■ PROBLEM TO WORK ON ■
Rewrite every item below, replacing "coordinate pair" with "point" and leaving everything else unchanged.

■ RECORDS PROVIDED ■
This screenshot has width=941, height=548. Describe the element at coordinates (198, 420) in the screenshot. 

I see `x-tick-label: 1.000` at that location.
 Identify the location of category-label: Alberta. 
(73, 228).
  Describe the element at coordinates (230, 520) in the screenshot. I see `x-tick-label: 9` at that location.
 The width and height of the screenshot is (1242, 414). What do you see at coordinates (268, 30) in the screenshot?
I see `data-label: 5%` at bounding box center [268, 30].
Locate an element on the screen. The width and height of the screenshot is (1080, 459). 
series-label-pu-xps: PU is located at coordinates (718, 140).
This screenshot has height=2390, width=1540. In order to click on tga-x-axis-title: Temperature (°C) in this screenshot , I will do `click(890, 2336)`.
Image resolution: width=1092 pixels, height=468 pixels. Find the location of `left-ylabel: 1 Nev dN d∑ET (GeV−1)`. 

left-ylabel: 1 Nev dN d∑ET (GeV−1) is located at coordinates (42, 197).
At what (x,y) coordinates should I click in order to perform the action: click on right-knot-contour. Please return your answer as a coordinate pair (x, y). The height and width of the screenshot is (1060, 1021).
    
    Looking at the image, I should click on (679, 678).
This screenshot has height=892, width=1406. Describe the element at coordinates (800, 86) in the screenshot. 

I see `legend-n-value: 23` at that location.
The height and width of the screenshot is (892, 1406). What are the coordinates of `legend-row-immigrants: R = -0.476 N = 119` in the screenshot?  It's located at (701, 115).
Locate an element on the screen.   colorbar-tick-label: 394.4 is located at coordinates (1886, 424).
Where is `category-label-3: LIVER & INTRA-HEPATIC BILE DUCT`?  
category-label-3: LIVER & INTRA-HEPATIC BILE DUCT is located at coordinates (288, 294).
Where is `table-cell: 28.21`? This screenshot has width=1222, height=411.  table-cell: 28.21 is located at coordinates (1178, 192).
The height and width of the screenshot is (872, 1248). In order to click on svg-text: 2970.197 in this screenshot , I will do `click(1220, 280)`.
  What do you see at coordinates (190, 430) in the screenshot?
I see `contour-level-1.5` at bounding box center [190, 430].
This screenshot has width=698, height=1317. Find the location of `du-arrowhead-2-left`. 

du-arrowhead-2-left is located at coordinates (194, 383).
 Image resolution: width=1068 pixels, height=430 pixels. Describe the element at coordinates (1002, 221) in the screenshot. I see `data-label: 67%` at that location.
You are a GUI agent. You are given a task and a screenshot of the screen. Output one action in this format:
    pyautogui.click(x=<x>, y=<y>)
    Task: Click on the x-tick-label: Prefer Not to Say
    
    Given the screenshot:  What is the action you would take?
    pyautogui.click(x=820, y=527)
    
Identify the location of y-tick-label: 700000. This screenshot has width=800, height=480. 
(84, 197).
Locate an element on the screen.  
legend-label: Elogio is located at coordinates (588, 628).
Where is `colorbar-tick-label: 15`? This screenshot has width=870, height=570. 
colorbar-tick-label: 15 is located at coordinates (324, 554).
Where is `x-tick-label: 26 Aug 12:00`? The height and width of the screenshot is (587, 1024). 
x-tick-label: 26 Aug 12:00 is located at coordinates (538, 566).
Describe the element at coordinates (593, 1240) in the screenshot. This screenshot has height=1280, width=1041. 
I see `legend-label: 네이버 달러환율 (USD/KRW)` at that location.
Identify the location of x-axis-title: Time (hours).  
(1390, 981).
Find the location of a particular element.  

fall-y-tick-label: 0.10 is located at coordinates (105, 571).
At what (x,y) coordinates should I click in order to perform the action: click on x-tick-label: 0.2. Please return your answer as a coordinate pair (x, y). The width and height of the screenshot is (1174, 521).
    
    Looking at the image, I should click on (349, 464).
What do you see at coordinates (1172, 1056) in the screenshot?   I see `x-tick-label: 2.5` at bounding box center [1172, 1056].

■ PROBLEM SOLUTION ■
This screenshot has width=941, height=548. Describe the element at coordinates (198, 420) in the screenshot. 

I see `x-tick-label: 1.000` at that location.
 Identify the location of category-label: Alberta. 
(73, 228).
  Describe the element at coordinates (230, 520) in the screenshot. I see `x-tick-label: 9` at that location.
 The width and height of the screenshot is (1242, 414). What do you see at coordinates (268, 30) in the screenshot?
I see `data-label: 5%` at bounding box center [268, 30].
Locate an element on the screen. The width and height of the screenshot is (1080, 459). 
series-label-pu-xps: PU is located at coordinates (718, 140).
This screenshot has height=2390, width=1540. In order to click on tga-x-axis-title: Temperature (°C) in this screenshot , I will do `click(890, 2336)`.
Image resolution: width=1092 pixels, height=468 pixels. Find the location of `left-ylabel: 1 Nev dN d∑ET (GeV−1)`. 

left-ylabel: 1 Nev dN d∑ET (GeV−1) is located at coordinates (42, 197).
At what (x,y) coordinates should I click in order to perform the action: click on right-knot-contour. Please return your answer as a point (x, y). The height and width of the screenshot is (1060, 1021).
    
    Looking at the image, I should click on (679, 678).
This screenshot has height=892, width=1406. Describe the element at coordinates (800, 86) in the screenshot. 

I see `legend-n-value: 23` at that location.
The height and width of the screenshot is (892, 1406). What are the coordinates of `legend-row-immigrants: R = -0.476 N = 119` in the screenshot?  It's located at (701, 115).
Locate an element on the screen.   colorbar-tick-label: 394.4 is located at coordinates (1886, 424).
Where is `category-label-3: LIVER & INTRA-HEPATIC BILE DUCT`?  
category-label-3: LIVER & INTRA-HEPATIC BILE DUCT is located at coordinates (288, 294).
Where is `table-cell: 28.21`? This screenshot has width=1222, height=411.  table-cell: 28.21 is located at coordinates (1178, 192).
The height and width of the screenshot is (872, 1248). In order to click on svg-text: 2970.197 in this screenshot , I will do `click(1220, 280)`.
  What do you see at coordinates (190, 430) in the screenshot?
I see `contour-level-1.5` at bounding box center [190, 430].
This screenshot has width=698, height=1317. Find the location of `du-arrowhead-2-left`. 

du-arrowhead-2-left is located at coordinates (194, 383).
 Image resolution: width=1068 pixels, height=430 pixels. Describe the element at coordinates (1002, 221) in the screenshot. I see `data-label: 67%` at that location.
You are a GUI agent. You are given a task and a screenshot of the screen. Output one action in this format:
    pyautogui.click(x=<x>, y=<y>)
    Task: Click on the x-tick-label: Prefer Not to Say
    
    Given the screenshot:  What is the action you would take?
    pyautogui.click(x=820, y=527)
    
Identify the location of y-tick-label: 700000. This screenshot has width=800, height=480. 
(84, 197).
Locate an element on the screen.  
legend-label: Elogio is located at coordinates (588, 628).
Where is `colorbar-tick-label: 15`? This screenshot has width=870, height=570. 
colorbar-tick-label: 15 is located at coordinates (324, 554).
Where is `x-tick-label: 26 Aug 12:00`? The height and width of the screenshot is (587, 1024). 
x-tick-label: 26 Aug 12:00 is located at coordinates (538, 566).
Describe the element at coordinates (593, 1240) in the screenshot. This screenshot has height=1280, width=1041. 
I see `legend-label: 네이버 달러환율 (USD/KRW)` at that location.
Identify the location of x-axis-title: Time (hours).  
(1390, 981).
Find the location of a particular element.  

fall-y-tick-label: 0.10 is located at coordinates (105, 571).
At what (x,y) coordinates should I click in order to perform the action: click on x-tick-label: 0.2. Please return your answer as a point (x, y). The width and height of the screenshot is (1174, 521).
    
    Looking at the image, I should click on (349, 464).
What do you see at coordinates (1172, 1056) in the screenshot?   I see `x-tick-label: 2.5` at bounding box center [1172, 1056].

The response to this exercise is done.